Zusätzlich unterlagen Leibeigene oft der Gerichtsbarkeit ihres Grundherrn und nicht der allgemeinen Gerichtsbarkeit des Landes. Dies bedeutete, dass grundherrliche Gerichte oft in Konflikten zwischen Leibeigenen und Grundherren entschieden und möglicherweise nicht immer unparteiisch waren.
Neben den üblichen Steuern und Abgaben, die an die herrschende Obrigkeit gezahlt wurden, mussten Leibeigene oft auch zusätzliche Abgaben an ihren Grundherrn leisten. Diese finanzielle Belastung machte es schwieriger, das eigene Leben zu verbessern oder ein eigenes Vermögen aufzubauen.
Die persönliche Mobilität der Leibeigenen wurde ebenfalls beschränkt. Einige Grundherren erlaubten ihren Leibeigenen nicht, frei auf ihren Ländereien zu reisen oder bestimmte Orte zu besuchen. Reisen oder der Besuch anderer Orte konnte eine Genehmigung erfordern, was die persönliche Freiheit weiter einschränkte.
Auch der Verkauf von Besitz war oft nur mit Zustimmung des Grundherrn möglich. Dadurch wurden die Leibeigenen in ihrer wirtschaftlichen Handlungsfähigkeit weiter beschränkt und konnten beispielsweise ihr Land oder ihren Besitz nicht eigenständig nutzen oder veräußern.

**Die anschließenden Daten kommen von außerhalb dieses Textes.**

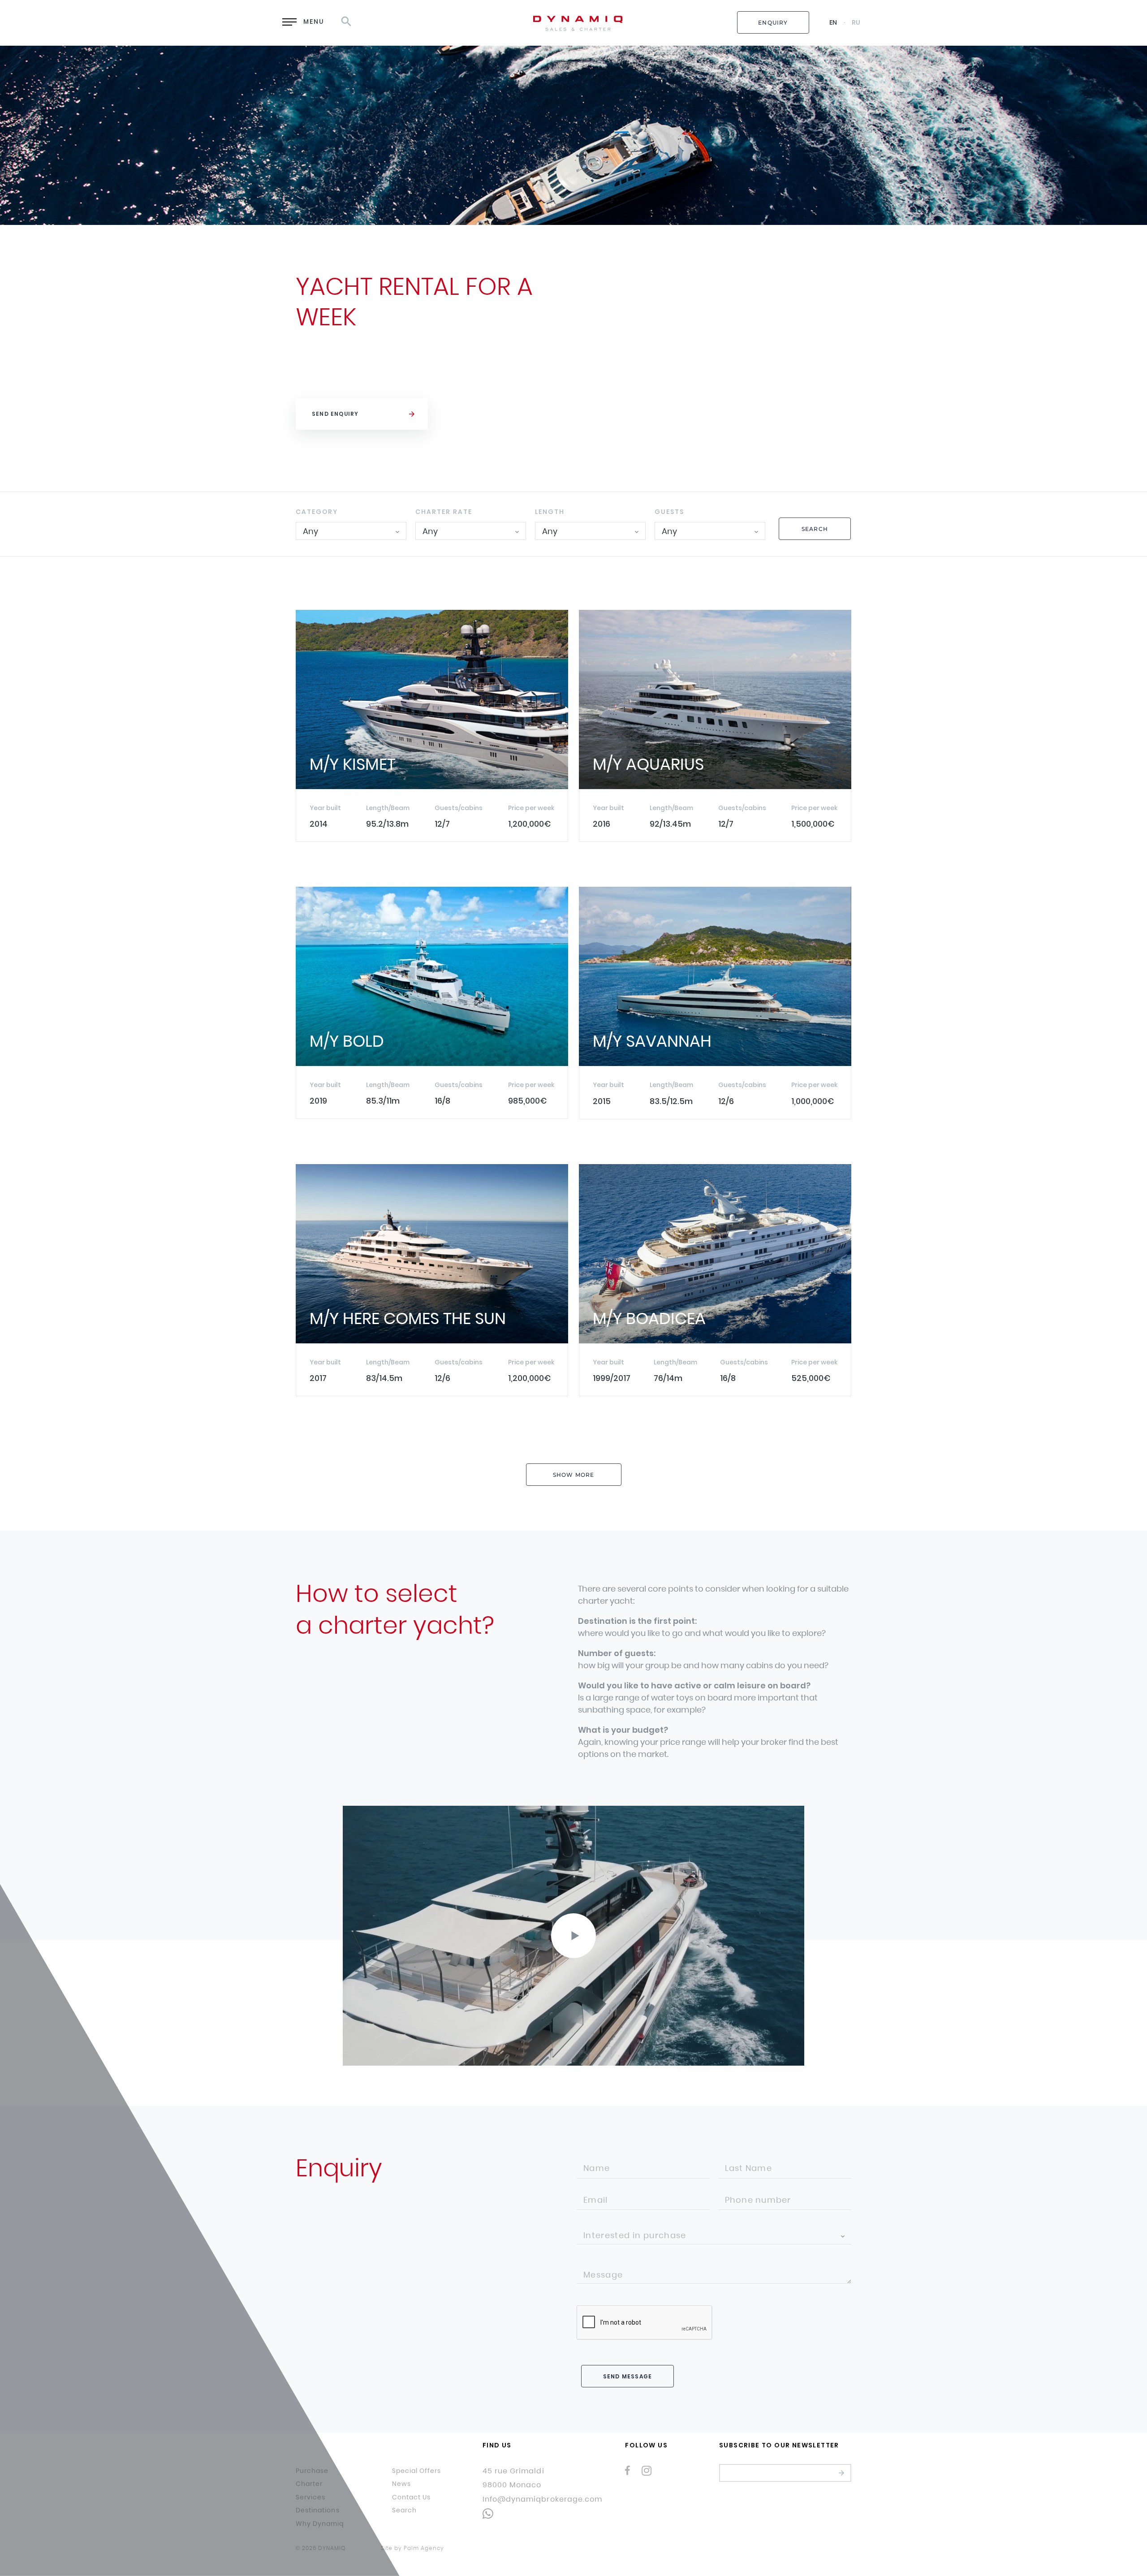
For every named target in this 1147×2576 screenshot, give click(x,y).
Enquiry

Die Kombination all dieser Einschränkungen führte dazu, dass Leibeigene in einem Zustand der Abhängigkeit und Unterordnung gegenüber ihren Grundherren lebten. Es war ein System, das persönliche Freiheiten stark einschränkte und eine ungleiche Machtverteilung zwischen den Leibeigenen und den Grundherren aufrechterhielt.